THE REQUEST. Display every line of the listing that contains the string "bittersweet", with letter case taken into account.

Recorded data

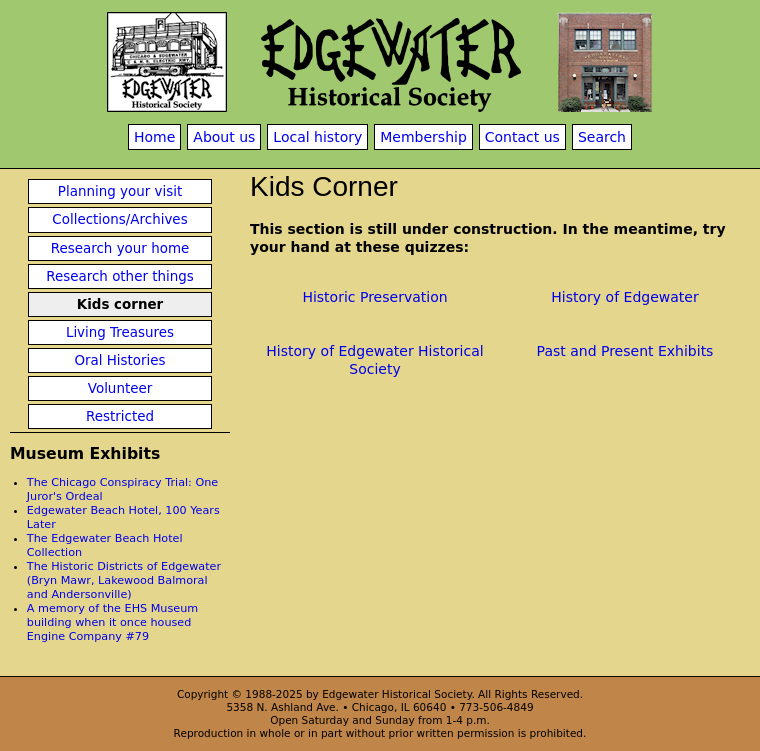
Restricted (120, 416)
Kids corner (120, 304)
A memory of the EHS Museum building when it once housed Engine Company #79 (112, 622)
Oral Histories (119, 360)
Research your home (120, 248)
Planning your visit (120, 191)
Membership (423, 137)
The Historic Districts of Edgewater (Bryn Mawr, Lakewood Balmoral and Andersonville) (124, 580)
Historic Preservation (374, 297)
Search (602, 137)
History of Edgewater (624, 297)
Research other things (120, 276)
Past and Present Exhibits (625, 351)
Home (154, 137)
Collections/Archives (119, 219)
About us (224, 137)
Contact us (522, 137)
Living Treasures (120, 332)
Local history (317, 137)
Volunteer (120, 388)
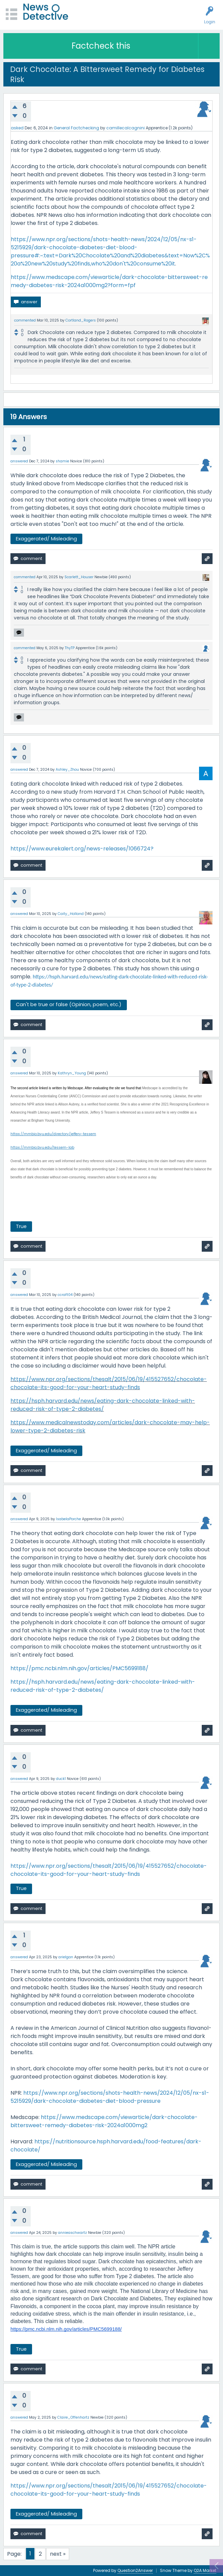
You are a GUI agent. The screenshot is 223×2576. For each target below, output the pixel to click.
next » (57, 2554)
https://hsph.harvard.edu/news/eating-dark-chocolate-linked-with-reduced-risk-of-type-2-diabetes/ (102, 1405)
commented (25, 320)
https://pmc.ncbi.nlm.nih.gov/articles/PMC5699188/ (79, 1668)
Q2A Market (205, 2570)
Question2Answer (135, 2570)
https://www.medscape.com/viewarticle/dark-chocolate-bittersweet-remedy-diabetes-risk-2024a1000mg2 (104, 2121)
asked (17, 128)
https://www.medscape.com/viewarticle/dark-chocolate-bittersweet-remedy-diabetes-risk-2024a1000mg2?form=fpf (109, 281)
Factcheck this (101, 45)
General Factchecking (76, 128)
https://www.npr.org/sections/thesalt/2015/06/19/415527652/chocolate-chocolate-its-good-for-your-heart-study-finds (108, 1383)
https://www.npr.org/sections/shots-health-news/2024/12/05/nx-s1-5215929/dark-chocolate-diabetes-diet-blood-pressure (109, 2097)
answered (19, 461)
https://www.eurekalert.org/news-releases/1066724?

COMPLETE ANSWER.
https://www.medscape.com/viewarticle/dark-chocolate-bittersweet-remedy-diabetes-risk-2024a1000mg2 (104, 2121)
https://www.medscape.com/viewarticle/dark-chocolate-bittersweet-remedy-diabetes-risk-2024a1000mg2?form=fpf (109, 281)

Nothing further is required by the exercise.